▶ Exercise directions:
Quote exactly the lines from the start of the entries to the one with "Marketing (14, 2465)", both ends included.

▶ Records to use:
◇ ◇ ◇ ◇ ◇ ◇ ◇
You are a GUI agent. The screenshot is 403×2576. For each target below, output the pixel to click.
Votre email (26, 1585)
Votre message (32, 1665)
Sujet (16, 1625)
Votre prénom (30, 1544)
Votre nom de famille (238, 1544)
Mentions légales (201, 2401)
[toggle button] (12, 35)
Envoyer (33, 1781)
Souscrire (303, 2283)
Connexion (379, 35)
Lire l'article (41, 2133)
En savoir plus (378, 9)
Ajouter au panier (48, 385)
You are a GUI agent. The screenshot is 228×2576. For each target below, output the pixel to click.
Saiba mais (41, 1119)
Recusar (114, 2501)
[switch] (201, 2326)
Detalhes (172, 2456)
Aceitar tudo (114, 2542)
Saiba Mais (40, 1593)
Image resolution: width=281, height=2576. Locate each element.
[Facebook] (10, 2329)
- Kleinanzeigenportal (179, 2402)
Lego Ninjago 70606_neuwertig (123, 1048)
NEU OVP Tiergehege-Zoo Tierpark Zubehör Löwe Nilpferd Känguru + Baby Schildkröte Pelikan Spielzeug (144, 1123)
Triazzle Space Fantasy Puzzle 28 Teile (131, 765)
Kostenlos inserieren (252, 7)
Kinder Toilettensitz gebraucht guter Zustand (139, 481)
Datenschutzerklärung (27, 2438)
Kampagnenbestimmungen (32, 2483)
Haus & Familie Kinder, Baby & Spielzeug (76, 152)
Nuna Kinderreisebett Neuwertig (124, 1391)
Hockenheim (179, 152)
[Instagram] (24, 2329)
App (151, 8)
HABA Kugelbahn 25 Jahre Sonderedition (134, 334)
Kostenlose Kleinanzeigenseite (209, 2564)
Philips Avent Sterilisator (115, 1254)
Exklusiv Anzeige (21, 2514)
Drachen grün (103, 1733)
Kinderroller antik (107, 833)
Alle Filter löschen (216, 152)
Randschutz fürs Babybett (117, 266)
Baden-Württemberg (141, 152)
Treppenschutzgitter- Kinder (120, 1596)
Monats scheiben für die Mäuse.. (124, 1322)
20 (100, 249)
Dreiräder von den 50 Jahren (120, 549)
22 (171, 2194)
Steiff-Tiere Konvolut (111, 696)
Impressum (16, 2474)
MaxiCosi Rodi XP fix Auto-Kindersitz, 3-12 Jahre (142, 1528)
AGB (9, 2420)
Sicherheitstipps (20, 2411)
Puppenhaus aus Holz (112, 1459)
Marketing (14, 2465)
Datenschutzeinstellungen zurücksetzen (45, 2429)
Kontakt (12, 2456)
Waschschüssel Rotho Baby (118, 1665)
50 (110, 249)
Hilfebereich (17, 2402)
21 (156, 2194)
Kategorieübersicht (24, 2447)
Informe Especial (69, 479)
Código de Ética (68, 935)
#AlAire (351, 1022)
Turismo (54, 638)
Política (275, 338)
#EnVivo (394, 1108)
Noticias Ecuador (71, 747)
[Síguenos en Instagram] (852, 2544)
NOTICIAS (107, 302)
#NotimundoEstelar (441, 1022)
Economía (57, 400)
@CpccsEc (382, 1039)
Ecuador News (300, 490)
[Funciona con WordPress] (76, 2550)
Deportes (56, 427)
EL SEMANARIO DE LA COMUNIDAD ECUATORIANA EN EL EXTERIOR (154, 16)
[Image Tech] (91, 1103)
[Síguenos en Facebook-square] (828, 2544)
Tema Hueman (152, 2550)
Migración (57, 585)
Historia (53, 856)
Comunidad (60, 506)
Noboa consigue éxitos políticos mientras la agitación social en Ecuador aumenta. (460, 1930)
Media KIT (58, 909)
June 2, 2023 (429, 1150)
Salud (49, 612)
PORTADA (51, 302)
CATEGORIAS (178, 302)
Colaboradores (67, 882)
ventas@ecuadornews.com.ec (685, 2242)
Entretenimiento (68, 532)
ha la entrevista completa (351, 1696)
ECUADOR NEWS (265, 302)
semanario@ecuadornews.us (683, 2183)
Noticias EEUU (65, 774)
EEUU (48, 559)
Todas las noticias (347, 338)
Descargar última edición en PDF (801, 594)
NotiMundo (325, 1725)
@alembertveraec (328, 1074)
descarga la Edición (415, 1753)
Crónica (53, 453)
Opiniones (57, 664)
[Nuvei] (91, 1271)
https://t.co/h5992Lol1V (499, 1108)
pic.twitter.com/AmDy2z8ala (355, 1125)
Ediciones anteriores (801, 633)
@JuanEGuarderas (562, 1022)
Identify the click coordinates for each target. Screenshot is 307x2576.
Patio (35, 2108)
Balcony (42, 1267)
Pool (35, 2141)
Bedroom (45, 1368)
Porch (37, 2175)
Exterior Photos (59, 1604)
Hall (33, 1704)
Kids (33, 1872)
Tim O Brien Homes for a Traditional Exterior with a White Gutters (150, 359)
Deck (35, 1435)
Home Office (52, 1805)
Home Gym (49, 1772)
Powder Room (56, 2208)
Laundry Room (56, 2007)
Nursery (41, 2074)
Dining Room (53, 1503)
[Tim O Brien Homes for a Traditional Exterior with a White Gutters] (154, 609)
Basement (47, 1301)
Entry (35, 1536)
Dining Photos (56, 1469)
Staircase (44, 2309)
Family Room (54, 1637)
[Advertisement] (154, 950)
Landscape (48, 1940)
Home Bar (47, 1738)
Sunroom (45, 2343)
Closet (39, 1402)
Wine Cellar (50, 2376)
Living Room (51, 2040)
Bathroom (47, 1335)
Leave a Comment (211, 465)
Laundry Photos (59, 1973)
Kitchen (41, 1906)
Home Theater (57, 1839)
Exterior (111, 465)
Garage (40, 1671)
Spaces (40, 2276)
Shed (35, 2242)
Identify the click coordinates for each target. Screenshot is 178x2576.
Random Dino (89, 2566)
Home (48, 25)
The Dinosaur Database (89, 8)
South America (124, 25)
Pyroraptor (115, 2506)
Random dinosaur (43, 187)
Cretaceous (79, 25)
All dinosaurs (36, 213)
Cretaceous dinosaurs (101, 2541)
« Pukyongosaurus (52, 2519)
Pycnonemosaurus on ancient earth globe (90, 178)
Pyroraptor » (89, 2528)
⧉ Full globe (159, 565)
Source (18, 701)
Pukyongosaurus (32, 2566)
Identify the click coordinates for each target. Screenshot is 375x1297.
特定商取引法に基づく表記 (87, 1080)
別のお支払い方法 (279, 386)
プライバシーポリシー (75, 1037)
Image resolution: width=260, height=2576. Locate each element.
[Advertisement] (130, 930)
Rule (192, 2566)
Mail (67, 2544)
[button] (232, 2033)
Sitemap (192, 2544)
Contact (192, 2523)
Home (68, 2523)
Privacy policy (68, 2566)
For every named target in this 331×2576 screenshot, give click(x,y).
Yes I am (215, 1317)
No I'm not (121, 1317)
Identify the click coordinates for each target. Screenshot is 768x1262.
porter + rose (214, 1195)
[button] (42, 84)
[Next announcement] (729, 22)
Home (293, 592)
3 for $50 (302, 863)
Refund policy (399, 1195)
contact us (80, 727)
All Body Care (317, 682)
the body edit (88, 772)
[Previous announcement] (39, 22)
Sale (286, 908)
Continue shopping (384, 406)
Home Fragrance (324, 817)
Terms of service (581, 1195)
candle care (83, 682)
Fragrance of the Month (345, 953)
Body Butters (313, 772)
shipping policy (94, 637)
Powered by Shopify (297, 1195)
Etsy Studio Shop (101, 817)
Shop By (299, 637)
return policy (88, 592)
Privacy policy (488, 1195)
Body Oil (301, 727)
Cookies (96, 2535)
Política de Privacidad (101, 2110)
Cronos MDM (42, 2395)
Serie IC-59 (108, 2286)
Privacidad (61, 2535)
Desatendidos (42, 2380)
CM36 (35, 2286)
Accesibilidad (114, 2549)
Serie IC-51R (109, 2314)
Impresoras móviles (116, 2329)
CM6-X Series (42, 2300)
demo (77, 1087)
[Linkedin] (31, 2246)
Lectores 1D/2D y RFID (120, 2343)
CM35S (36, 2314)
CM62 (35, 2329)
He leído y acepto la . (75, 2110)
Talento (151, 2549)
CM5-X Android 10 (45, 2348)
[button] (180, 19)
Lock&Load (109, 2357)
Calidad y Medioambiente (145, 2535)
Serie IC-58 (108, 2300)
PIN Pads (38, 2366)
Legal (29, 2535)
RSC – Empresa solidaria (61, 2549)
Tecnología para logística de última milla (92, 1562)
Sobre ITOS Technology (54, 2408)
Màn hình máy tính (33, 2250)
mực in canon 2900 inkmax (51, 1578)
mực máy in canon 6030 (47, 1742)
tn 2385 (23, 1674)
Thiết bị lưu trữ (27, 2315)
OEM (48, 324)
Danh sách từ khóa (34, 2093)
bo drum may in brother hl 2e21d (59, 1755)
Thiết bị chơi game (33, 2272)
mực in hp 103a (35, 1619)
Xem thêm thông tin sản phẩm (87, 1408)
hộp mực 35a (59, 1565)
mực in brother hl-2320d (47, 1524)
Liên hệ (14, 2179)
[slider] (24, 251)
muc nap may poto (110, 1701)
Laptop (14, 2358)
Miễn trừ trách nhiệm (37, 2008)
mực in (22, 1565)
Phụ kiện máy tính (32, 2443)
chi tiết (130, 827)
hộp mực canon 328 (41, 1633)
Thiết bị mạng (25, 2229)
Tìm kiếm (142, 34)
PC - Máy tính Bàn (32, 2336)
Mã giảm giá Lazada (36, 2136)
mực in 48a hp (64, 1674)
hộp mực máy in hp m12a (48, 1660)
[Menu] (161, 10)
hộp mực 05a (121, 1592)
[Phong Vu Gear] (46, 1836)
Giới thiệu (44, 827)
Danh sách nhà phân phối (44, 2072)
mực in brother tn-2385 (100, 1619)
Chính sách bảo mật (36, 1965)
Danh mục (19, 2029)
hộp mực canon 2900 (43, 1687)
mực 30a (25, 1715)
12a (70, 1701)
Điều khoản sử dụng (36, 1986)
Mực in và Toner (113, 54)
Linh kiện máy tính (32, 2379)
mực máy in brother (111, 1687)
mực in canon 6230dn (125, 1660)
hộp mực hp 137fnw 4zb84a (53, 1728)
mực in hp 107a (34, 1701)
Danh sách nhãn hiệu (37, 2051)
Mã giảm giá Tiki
◇ ◇ ◇ ◇ ◇ ◇ ◇
▶ Output for this task:
You are a GUI agent. The screenshot is 403×2576. For each target below, output the pixel to click.
Votre email (26, 1585)
Votre message (32, 1665)
Sujet (16, 1625)
Votre prénom (30, 1544)
Votre nom de famille (238, 1544)
Mentions légales (201, 2401)
[toggle button] (12, 35)
Envoyer (33, 1781)
Souscrire (303, 2283)
Connexion (379, 35)
Lire l'article (41, 2133)
En savoir plus (378, 9)
Ajouter au panier (48, 385)
You are a GUI agent. The screenshot is 228×2576. For each target below, output the pixel to click.
Saiba mais (41, 1119)
Recusar (114, 2501)
[switch] (201, 2326)
Detalhes (172, 2456)
Aceitar tudo (114, 2542)
Saiba Mais (40, 1593)
Image resolution: width=281, height=2576. Locate each element.
[Facebook] (10, 2329)
- Kleinanzeigenportal (179, 2402)
Lego Ninjago 70606_neuwertig (123, 1048)
NEU OVP Tiergehege-Zoo Tierpark Zubehör Löwe Nilpferd Känguru + Baby Schildkröte Pelikan Spielzeug (144, 1123)
Triazzle Space Fantasy Puzzle 28 Teile (131, 765)
Kostenlos inserieren (252, 7)
Kinder Toilettensitz gebraucht guter Zustand (139, 481)
Datenschutzerklärung (27, 2438)
Kampagnenbestimmungen (32, 2483)
Haus & Familie Kinder, Baby & Spielzeug (76, 152)
Nuna Kinderreisebett Neuwertig (124, 1391)
Hockenheim (179, 152)
[Instagram] (24, 2329)
App (151, 8)
HABA Kugelbahn 25 Jahre Sonderedition (134, 334)
Kostenlose Kleinanzeigenseite (209, 2564)
Philips Avent Sterilisator (115, 1254)
Exklusiv Anzeige (21, 2514)
Drachen grün (103, 1733)
Kinderroller antik (107, 833)
Alle Filter löschen (216, 152)
Randschutz fürs Babybett (117, 266)
Baden-Württemberg (141, 152)
Treppenschutzgitter- Kinder (120, 1596)
Monats scheiben für die Mäuse.. (124, 1322)
20 (100, 249)
Dreiräder von den 50 Jahren (120, 549)
22 (171, 2194)
Steiff-Tiere Konvolut (111, 696)
Impressum (16, 2474)
MaxiCosi Rodi XP fix Auto-Kindersitz, 3-12 Jahre (142, 1528)
AGB (9, 2420)
Sicherheitstipps (20, 2411)
Puppenhaus aus Holz (112, 1459)
Marketing (14, 2465)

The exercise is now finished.